Substantial evidence concerning these tools use exists in sixteenth-century documents, and I will refer to that literature in the discussion in chapter 5. These sources indicate that axes were indeed used as cutting implements, but that metal axes also marked social rank and sacred and political power.

The metallographic studies of the copper axes provide unambiguous evidence concerning their use. Some were used as cutting tools. Others were not used at all. Six of the 14 specimens show no microscopic evidence for use, and the microstructures of three of these six confirm that observation. Two were left in the annealed condition, one was left cold-worked. The two annealed axes were far too soft to have served as cutting tools. Metallographic studies of a section removed from the blade of one reveals a few elongated inclusions and a fully annealed and recrystallized structure in which none of the grains is deformed (figure 3.19).

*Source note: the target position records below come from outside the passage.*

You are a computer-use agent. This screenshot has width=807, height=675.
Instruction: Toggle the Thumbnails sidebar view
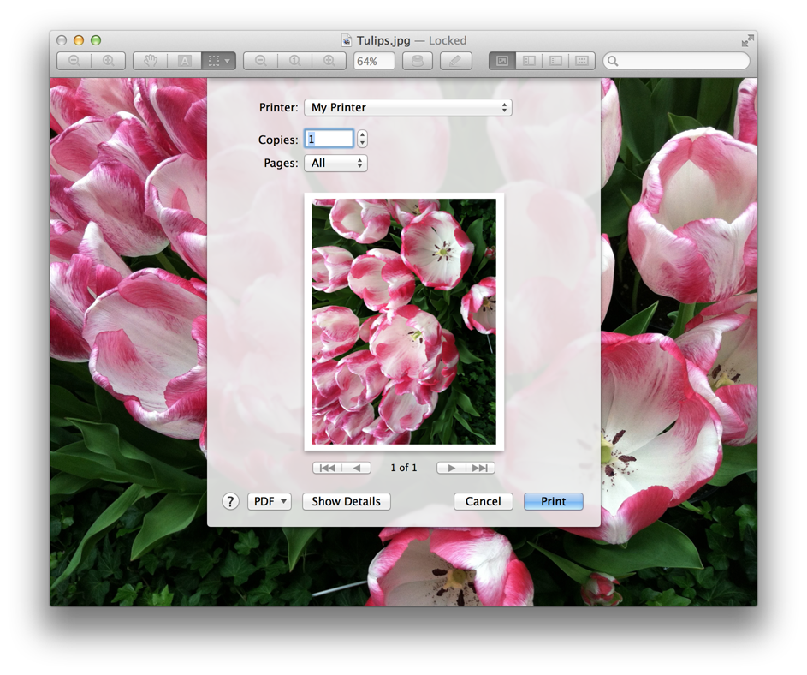click(529, 61)
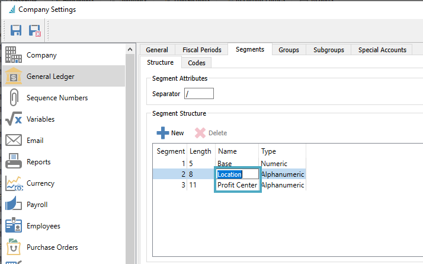
Task: Click the Separator input field
Action: coord(198,94)
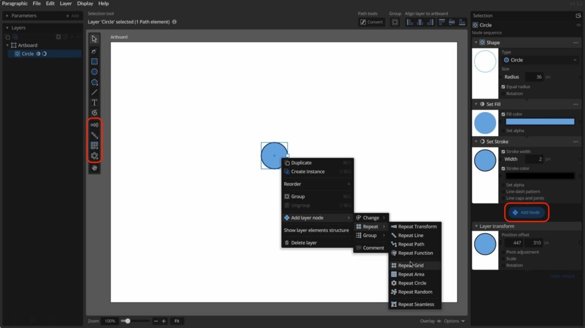The height and width of the screenshot is (328, 585).
Task: Click the Convert path button
Action: (371, 22)
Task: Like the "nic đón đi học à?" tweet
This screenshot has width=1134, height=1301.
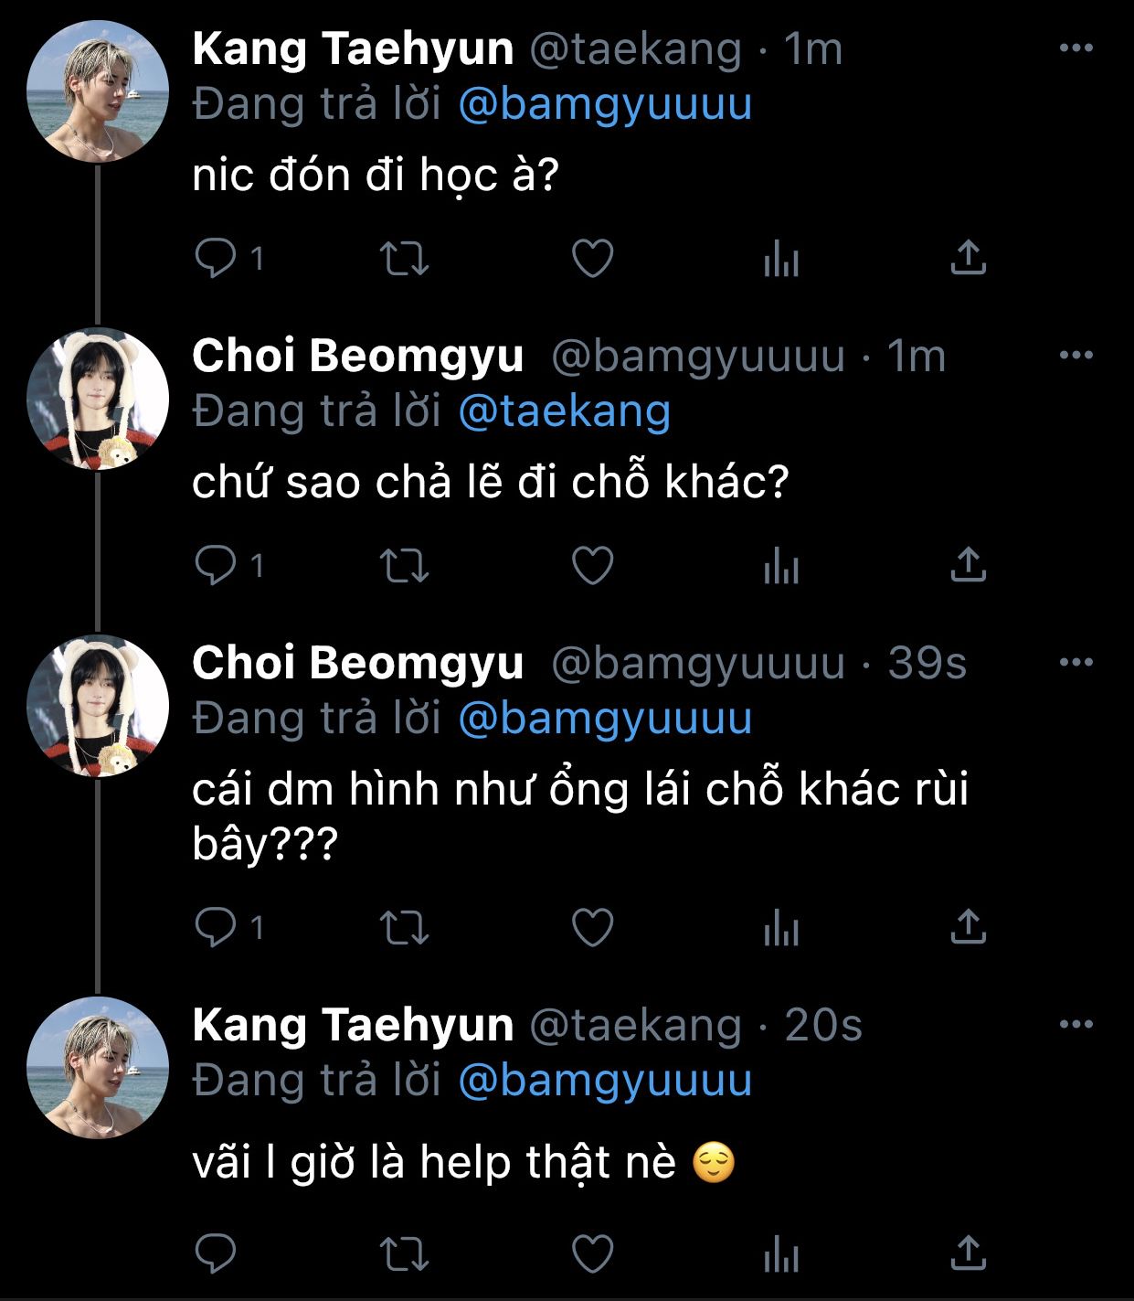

Hardness tests of this blade section and of a section removed from the butt of the axe gave values ranking from 60 to 80 Vickers Hardness Number (VHN). These values are consistent with standard hardness data for annealed, unalloyed copper. The blade is sufficiently soft even in the one cold-worked example (VHN = 128 maximum) that miscrostructural and macroscopic evidence would be visible if the axe had been used for cutting. Metallographic studies were carried out on sections removed from the blade and butt end of all axes.

Why were metalsmiths making axelike objects that either were mechanically incapable of use of were never used? In Mesoamerica, the axe form traditionally represented divine authority. The axes described here provide concrete evidence that such “symbolic tools,” made from metal, actually existed. These particular examples could represent utilitarian specimens that were recycled because they were unusable for mechanical reasons not apparent in the microstructure (e.g., the presence of an internal fissure or some other casting defect). As flawed tools, they were later annealed and used in ritual or for status ends. These axes also may have been intentionally made as ritual items. They do differ in design form axes showing evidence for use: they are thinner in proportion to length (Hosler 1986). Since copper is not an especially strong material, any usable copper axe needs to maintain a certain minimum thickness. These axes did not do so, either by accident or by design.

Eight of the RMG copper axes (table 3.6) were unquestionably made to be used, and laboratory examination shows use wear. The photomicrograph in figure 3.20, which illustrates a section through the top of the blade of one of these axes, exhibits somewhat elongated grains with annealing twins in the interior portion of the metal that become highly elongated at the blade edge, where some of the metal exhibits plastic flow and severe distortion. A section farther in from the lade edge exhibits completely equiaxed grains. The microstructure reveals that after the axe was cast roughly to shape it was heavily cold-worked, subsequently annealed, then coldworked again, a process that left the grains deformed and hardened the metal. At the extreme tip of the blade, the metal folds upward to form the blunted edge that is also visible macroscopically. The hardness data confirms the metallographic data; microhardness values for the blade range between 83 to 128 VHN. The highest values occur at the cutting edge, the lowest values at the center of the sample. These microhardness values demonstrate that this tool possesses the range of properties required: it must be harder at the cutting edge and tough at the center. Toughness is a measure of a metal’s resistance to brittle fracture. The axe must be able to absorb impact during use.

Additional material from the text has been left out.